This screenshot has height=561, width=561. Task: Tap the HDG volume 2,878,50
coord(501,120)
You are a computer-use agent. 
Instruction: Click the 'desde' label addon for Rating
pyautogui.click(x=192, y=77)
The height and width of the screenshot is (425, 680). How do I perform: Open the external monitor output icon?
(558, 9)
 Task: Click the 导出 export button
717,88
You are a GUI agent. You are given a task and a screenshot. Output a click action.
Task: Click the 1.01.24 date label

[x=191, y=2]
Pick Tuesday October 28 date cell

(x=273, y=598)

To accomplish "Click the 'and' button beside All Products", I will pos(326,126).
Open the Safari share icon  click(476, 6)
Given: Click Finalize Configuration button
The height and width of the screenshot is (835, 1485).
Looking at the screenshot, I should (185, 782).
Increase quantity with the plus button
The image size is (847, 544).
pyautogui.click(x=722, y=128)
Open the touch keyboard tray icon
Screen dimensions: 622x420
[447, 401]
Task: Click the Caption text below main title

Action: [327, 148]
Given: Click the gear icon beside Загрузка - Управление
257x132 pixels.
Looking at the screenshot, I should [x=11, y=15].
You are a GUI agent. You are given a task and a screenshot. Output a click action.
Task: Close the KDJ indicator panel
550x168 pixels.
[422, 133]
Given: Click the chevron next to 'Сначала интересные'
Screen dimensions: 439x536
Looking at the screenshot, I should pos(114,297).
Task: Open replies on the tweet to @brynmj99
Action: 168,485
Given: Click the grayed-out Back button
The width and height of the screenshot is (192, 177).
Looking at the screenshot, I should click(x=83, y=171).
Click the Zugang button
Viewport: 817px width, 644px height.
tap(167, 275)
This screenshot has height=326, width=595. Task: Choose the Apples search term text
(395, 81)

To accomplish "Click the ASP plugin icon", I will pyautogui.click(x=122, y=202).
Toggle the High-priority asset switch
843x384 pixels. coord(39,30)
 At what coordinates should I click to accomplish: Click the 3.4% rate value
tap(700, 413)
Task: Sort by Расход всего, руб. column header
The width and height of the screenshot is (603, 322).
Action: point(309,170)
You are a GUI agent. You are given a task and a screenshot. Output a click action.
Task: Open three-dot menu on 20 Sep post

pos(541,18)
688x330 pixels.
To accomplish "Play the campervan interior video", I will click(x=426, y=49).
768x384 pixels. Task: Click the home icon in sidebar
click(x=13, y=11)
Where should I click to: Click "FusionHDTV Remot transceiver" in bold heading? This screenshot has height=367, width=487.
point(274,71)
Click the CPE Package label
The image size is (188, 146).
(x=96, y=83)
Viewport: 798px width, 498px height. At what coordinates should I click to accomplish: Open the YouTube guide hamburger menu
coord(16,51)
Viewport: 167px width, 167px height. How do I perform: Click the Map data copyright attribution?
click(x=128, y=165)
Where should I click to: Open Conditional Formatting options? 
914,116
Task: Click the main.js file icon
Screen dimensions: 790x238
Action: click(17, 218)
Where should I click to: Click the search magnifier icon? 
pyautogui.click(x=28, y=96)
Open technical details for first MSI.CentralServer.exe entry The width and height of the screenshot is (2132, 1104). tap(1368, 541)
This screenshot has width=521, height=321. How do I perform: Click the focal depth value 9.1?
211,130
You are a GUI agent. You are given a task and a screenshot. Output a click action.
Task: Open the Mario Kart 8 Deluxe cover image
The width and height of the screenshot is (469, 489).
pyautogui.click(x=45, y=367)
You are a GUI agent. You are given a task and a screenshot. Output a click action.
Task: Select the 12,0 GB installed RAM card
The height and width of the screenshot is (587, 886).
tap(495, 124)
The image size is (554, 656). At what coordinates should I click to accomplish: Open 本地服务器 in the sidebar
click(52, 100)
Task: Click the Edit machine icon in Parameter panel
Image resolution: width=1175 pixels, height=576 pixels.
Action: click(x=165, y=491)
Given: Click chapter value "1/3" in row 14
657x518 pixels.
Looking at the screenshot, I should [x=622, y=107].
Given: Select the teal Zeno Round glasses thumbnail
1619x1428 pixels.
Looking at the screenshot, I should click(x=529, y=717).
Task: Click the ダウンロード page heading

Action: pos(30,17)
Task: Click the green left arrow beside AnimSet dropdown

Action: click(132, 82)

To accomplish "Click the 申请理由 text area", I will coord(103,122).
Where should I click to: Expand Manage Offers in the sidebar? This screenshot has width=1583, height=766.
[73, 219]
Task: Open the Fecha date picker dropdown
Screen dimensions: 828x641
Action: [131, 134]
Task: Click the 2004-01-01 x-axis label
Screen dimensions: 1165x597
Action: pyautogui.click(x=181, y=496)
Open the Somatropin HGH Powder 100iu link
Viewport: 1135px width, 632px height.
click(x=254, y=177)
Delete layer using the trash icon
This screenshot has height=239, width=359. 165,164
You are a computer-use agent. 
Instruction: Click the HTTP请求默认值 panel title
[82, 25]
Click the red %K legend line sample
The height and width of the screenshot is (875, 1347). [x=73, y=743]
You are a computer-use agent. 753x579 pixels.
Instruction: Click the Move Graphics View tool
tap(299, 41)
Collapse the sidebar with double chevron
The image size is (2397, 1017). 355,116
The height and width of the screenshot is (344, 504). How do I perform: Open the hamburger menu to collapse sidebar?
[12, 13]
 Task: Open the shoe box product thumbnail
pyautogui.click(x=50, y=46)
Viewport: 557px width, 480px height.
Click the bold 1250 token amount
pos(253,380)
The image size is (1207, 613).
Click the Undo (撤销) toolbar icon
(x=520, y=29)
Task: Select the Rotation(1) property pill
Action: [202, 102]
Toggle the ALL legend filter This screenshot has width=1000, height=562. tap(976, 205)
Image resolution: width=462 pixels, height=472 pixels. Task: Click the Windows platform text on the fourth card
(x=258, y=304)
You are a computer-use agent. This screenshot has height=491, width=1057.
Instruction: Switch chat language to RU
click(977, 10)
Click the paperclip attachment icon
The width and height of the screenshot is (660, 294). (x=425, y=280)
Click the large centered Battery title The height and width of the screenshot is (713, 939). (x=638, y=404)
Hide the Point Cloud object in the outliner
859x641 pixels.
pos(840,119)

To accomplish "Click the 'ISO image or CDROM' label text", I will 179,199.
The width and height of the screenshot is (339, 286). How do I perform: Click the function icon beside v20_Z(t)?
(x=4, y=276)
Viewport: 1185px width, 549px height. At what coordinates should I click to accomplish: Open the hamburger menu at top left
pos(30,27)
+--
**Exercise description:** Reproduce the data above verbatim, beginning at the line that contains "Click the paperclip attachment icon" and continuing through the end of the data.

**Written response:**
Click the paperclip attachment icon
The width and height of the screenshot is (660, 294). (x=425, y=280)
Click the large centered Battery title The height and width of the screenshot is (713, 939). (x=638, y=404)
Hide the Point Cloud object in the outliner
859x641 pixels.
pos(840,119)

To accomplish "Click the 'ISO image or CDROM' label text", I will 179,199.
The width and height of the screenshot is (339, 286). How do I perform: Click the function icon beside v20_Z(t)?
(x=4, y=276)
Viewport: 1185px width, 549px height. At what coordinates should I click to accomplish: Open the hamburger menu at top left
pos(30,27)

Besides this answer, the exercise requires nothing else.